— start —

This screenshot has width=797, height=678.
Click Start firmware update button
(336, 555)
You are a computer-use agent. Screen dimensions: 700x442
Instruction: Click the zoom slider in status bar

— end —

> [Problem description] Please repeat all of the records above verbatim, line for line, with nothing added or left out.

> [Exercise answer]
This screenshot has width=797, height=678.
Click Start firmware update button
(336, 555)
You are a computer-use agent. Screen dimensions: 700x442
Instruction: Click the zoom slider in status bar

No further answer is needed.